Kim Coco Iwamoto (born May 26, 1968) is an American politician from Hawaii. She was one of the Democratic primary candidates for the position of Lieutenant Governor of Hawaii in the 2018 election. She previously served as a commissioner on the Hawaii Civil Rights Commission and was elected to serve two terms on the Hawaii Board of Education. 

Iwamoto was recognized as a Champion of Change by President Barack Obama in 2013, and in 2018 Newsweek listed her as one of fifty need-to-know pioneers for LGBTQ rights.

Early life and career 
Iwamoto was born on the island of Kauai, and is of Japanese descent. Her mother went into labor at a private party hosted by Grace Guslander to celebrate the expansion of her Coco Palms Resort, and Iwamoto was then born the next day.  Guslander visited Iwamoto's mother in hospital with a bouquet of flowers, a card, and a request to name Iwamoto “Coco” after her hotel.

Education 
Iwamoto attended Kaimukī Community Christian Pre-School on Oʻahu, Hōkūlani Elementary School, Aliʻiōlani Elementary School, and Hanahauʻoli School. She later attended and graduated from Saint Louis School. She went on to qualify as an Associate of Arts in Merchandising at the Fashion Institute of Technology, and subsequently received a Bachelor of Arts in Creative Writing from San Francisco State University and a Juris Doctor from the University of New Mexico School of Law.

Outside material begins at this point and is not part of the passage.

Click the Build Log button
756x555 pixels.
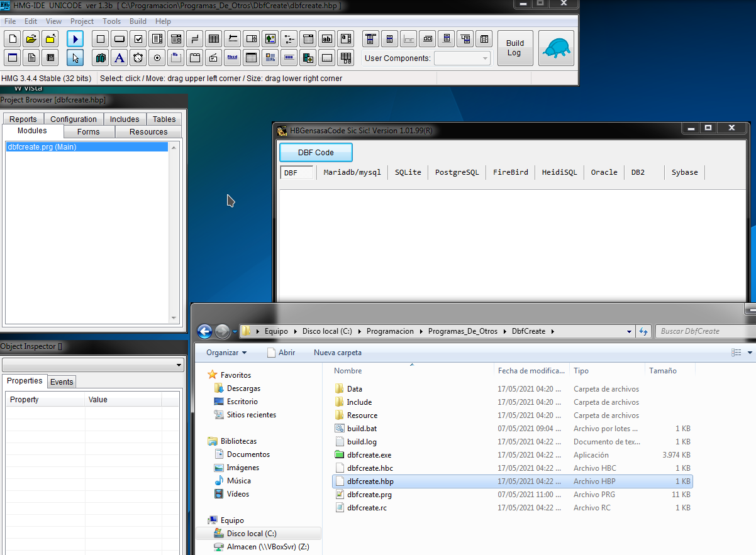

In 2011, Iwamoto completed Harvard University's John F. Kennedy School of Government program for Senior Executives in State and Local Government as a David Bohnett Foundation LGBTQ Victory Institute Leadership Fellow.

Family and personal life 
Iwamoto's  paternal great-grandparents left Japan to work in the sugar cane plantations of Kauaʻi.  Her paternal grandmother met her paternal grandfather at Tip-Top Restaurant on Kauai, where she was working as a cashier.  The two used their family cars to start a taxi company, which eventually expanded into a tour company and a rental-car company.  Iwamoto's father began working for the family business in high school as a car washer, and their collective efforts became known as Roberts Hawaii.

Iwamoto's maternal grandparents left Japan to grow cantaloupe and other produce in Imperial Valley, California.  During World War II, Iwamoto's mother and her family were forced into internment camps in Poston, Arizona.  Iwamoto's uncles were released from the internment camp to enlist in the military to serve the United States of America.  Eventually the entire family was released and they returned to their farm.  When Iwamoto's mother was in high school, she contributed to the family business by taking care of all the bookkeeping.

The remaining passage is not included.